> [Directions for this task]: Among the entries below, find the lines that hold the word "agent" and report them.

> [Records contained in a dataset]:
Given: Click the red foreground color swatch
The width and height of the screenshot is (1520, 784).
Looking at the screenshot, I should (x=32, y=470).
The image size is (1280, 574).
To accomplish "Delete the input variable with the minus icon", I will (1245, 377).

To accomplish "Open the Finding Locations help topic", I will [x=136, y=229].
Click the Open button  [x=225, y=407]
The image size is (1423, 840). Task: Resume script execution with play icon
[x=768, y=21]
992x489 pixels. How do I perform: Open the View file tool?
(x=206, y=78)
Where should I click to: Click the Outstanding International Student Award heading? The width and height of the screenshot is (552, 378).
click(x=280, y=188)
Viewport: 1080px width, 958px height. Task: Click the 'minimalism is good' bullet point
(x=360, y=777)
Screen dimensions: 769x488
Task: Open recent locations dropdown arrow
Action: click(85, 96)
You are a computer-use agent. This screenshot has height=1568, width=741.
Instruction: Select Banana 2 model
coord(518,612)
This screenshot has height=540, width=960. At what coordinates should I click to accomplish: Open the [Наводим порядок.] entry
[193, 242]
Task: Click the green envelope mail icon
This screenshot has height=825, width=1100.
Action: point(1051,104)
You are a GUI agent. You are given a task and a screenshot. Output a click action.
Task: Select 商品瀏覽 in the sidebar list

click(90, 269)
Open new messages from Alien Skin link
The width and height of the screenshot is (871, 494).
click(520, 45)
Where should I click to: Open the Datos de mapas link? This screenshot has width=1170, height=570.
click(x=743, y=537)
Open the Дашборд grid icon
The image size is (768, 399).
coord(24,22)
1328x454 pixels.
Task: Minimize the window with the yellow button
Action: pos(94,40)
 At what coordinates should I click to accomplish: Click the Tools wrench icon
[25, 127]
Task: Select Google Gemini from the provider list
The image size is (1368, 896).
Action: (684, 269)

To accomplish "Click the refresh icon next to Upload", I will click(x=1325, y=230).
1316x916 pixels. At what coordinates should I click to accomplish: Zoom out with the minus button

> [Solution to the problem]:
You are a computer-use agent. This screenshot has height=1568, width=741.
You are a GUI agent. You are given a task and a screenshot. Output a click action.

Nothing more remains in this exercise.